J’ai vue une émition à la télé je croit quec’était le JT
Il parlait justement de la mise en place d’un programme d’analyse de la propagation du virus
Et les scientifique disait que les chances d’avoir le virus ici sont minimes ( sachant que le risque 0 n’existe pas ) dans le sens que si un tahitien doit mourrir avant l’heure, il serait plus probablement tuer par un accident de la route, ou un surplus d’alcool…ou encore un surplus de maa tahiti…( lol )
Je pense que pour l’heure il y a des problème de santé en polynésie beaucoup plus alamrant que la Susceptibilité de contracté le H5N1… Enfin bon… pourquoi pas
Il est sur qu’a ce stade de l’évolution du virus les risques sont minimes, néanmoins avec le temps, si le virus mutte et devient transmissible d’hommes a hommes , les risques pour la polynésie augmenteront. Le cas d’école n’est donc pas a exclure.
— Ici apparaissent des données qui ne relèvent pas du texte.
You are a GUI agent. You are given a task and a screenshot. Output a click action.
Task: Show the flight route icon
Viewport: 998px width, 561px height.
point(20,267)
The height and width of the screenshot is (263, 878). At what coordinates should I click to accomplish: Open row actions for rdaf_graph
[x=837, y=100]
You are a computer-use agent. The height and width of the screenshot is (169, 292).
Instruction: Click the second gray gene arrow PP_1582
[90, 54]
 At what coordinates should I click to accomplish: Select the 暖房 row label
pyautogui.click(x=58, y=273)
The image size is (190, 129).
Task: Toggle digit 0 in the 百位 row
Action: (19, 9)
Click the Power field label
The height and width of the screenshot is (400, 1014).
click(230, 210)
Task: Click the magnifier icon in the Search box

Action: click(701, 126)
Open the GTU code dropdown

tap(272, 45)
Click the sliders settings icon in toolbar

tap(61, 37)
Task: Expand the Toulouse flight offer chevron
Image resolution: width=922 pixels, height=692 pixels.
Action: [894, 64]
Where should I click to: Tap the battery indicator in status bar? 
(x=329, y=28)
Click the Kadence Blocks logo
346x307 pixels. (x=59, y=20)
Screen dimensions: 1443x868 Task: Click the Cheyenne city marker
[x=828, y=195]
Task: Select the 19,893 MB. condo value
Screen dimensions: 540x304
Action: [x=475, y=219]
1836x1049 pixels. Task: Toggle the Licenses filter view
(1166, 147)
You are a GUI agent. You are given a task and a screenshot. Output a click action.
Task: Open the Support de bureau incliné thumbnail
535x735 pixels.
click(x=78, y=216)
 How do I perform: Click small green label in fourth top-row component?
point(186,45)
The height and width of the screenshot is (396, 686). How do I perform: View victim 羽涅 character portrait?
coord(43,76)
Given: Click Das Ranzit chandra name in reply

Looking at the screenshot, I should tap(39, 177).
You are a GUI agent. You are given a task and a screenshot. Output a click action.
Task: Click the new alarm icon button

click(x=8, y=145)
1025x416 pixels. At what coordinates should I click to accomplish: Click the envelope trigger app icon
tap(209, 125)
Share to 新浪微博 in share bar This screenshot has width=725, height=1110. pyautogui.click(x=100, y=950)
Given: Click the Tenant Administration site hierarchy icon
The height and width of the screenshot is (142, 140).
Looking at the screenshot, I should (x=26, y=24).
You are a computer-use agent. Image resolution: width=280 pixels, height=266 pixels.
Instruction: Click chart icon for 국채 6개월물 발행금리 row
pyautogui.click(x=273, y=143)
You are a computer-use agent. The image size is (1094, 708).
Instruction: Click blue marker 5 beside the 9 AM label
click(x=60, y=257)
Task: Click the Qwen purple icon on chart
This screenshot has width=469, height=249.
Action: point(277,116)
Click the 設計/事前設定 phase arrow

Certe ce n’est pas pour maintenant mais vu la lenteur des services de santé pour s’organiser mieux vaut alerter tot et prendre nos précautions tt de meme question logistique. Car quand tt les pays seront dans le caca, c’est pas a ce moment la qu’il faudra essayer de trouver des masques, des vaccins etc etc…ils auront d’autres chat a fouetter…
Acheter 500 000 masque pour des risques " minime" je pense que ça ne sert à rien
On rejoint l’amérique en 7heure d’avion… Si l’épidémie est déclaré, que l’OMS sonne l’alerte rouge, la france emmenera d’urgence tout ça
Comme je dis, resolvons d’abord les plus gros problème avant de sonné l’alarme pour une maladie plus psychologique qu’autre chose… L’hyper médiatisation de ce fléo fais perdre 30% des ventes, Pareil pour le chikungugna ( je sais pas aussi l’écrire )40% de touriste en moins et bientot le nucléaire !(50%?)
Je dis psychologique car l’homme est peu touché, on n’a vue dans le passé que ce genre de maladie n’a qu’un effet néfaste sur l’homme, c’est de pourrire l’économie…Les quelques morts…excusé moi de le dire…mais y’en a beaucoup moins que dans les guerres et les attentats…
C’est ce que je pense…
Il faut croire que le billet de lebop était précurseur puisque les journaux locaux, notamment la Dépêche de Tahiti, ont consacré leur une à la grippe aviaire en Polynésie, avec quelques mesures d’ordre sanitaire ( embargo sur les volailles auxquels les importateurs et commerçants ne comprennent pas grand chose car la mesure est mal expliquée et prise dans l’urgence). Par contre, le Ministère de la Santé est étrangement silencieux. Il serait peut être temps qu’il commence à communiquer.
concernant le chugunya, la nouvelle calédonie s’est équipé d’un detecteur de température, l’aeroport de noumea est équipé de detecteur haute sensibilité qui permet de mesurer en temps reel la temperature des nouveaux arrivants ,si une personne est atteinte de la dite maladie, sa température augmente , elle est alors interpellée et soumis à un contrôle plus poussé, avons nous anticipé comme celà ou alors c’est comme d’habitude youkoulélé et on verra après ??? gouverner c’est PREVOIR !!!!!!!!!!!!!!!!!!!!!!!!!!!!!!!!!!